Task directions:
How many lines below include the string "cell"? State the number alone.

Records supplied:
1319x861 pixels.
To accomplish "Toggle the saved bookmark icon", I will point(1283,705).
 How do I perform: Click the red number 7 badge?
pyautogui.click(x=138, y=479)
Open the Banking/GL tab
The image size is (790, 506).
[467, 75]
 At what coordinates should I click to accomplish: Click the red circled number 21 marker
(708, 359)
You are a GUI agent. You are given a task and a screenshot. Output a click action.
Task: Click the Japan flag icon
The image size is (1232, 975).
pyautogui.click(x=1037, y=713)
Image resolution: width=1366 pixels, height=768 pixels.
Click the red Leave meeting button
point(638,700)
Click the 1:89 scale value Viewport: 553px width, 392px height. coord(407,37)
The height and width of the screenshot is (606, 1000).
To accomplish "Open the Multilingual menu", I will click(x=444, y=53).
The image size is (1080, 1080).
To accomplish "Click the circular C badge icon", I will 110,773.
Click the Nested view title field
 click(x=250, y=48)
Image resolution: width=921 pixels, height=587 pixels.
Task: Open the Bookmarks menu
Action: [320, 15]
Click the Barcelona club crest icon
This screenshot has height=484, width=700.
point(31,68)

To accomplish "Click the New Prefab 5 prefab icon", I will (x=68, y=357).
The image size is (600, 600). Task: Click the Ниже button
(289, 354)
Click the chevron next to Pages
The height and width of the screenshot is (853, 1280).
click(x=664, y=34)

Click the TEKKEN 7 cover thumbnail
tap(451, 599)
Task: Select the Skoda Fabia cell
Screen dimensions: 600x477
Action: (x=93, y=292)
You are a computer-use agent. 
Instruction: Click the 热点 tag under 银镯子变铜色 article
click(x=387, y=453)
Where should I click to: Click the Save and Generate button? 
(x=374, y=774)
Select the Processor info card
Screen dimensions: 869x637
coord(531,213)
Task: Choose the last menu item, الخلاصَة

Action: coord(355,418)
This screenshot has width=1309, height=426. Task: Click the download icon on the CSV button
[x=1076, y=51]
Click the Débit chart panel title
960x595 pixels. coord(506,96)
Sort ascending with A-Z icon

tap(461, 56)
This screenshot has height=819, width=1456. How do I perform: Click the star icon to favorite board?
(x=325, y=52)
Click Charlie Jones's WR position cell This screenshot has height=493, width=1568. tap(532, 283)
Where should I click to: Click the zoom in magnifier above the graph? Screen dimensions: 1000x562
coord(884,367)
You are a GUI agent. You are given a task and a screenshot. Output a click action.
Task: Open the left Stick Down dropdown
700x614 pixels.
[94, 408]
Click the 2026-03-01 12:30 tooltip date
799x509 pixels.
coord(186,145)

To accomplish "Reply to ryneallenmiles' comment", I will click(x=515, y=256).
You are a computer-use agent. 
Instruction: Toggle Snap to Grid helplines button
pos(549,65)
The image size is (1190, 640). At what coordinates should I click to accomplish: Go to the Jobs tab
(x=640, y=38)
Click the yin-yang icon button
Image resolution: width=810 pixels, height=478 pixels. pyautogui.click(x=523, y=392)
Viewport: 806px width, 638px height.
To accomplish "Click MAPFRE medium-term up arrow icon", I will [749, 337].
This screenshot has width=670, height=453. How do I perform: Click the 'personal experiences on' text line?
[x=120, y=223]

The completed task:
2